Photo: Denise Rens/Oos-Kaap Plaaswerkers Opstand/Facebook

Some folk on social media are desperately reaching for an analysis of this that eliminates race and structural power imbalances from the situation. Others are focusing on the cage (it’s a sheep pen) as the primary problem. They are both wrong.

On the first response: of course it’s true – or seems to be true – that this was an ostensibly voluntary transaction, where a pregnant Linda Steenkamp needed a lift into town, and Johan Erasmus offered her one.

Steenkamp is on record as saying that she chose to sit at the back, because it was hot in the front, and she wanted to feel the breeze. Erasmus reports that he had his briefcase and papers in the front seat, but that the issue of space in the front didn’t come up, because “he and the lady had barely spoken and that she climbed onto the back right after the cage was loaded”.

And here’s the thing that the apologists don’t seem to be recognising – of course they didn’t speak about it, because it’s a rural South African norm that rural black farm workers and and residents travel as 2nd-class citizens in this fashion, with the baas (boss) in the front (and the baas is usually white).

This being the norm doesn’t make it a universal practice, of course. And it certainly doesn’t make it right – Steenkamp might feel more comfortable there because that’s the way it’s always been, and Erasmus might not see the problem with it because that’s the way it’s always been. Such is the nature of deeply ingrained – and natural-feeling – race-based power imbalances.

We can’t pretend they they don’t exist, or that Steenkamp had any other choice (or was aware of how this choice is an expression of South African racial politics), by pretending that this was a fully voluntary transaction. Doing so is obtuse, and flaunts a lack of awareness of how deeply rooted these problems are.

Similarly, if you watch the video contained in the link above where Steenkamp explains the situation, it’s impossible to ignore both her deep discomfort at being made a spectacle, but also how she seems to be being “coached” through the process by another baas, this time a white woman.

Then to the cage, which I find a very interesting distraction. Leaving aside the issue of power dynamics and lack of agency, once she sits in the back (thanks to the entrenched, and racist, norms at play), the picture suggests that there is no (safe) space to sit besides in the “cage”.

And yes, it is the fact that Steenkamp is in a “cage” that brings the problem to life in a visceral, visual sense.
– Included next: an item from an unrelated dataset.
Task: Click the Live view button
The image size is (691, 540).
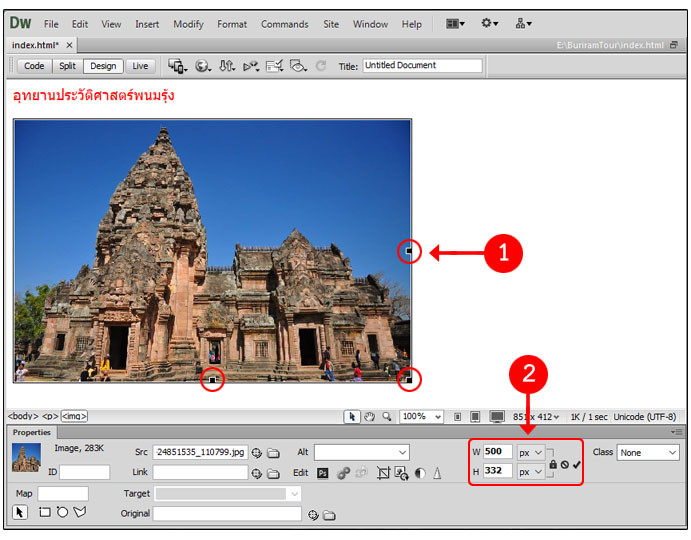Action: [140, 66]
But the “cage” is here at the same time a distraction (in that it was unavoidable, once sitting in the back), as well as crucial, in that it’s highlighted the real problem.

It’s once we start noticing that it’s a problem that it feels natural for Steenkamp and Erasmus to travel this way without the visual prop of a cage that we become more aware of the issue.

And, it’s once we can – in some future South Africa – travel on the back if we like, or in the front if we like – without having to think about these issues that we’re making progress on solving it.

By Jacques Rousseau

Jacques Rousseau teaches critical thinking and ethics at the University of Cape Town, South Africa, and is the founder and director of the Free Society Institute, a non-profit organisation promoting secular humanism and scientific reasoning.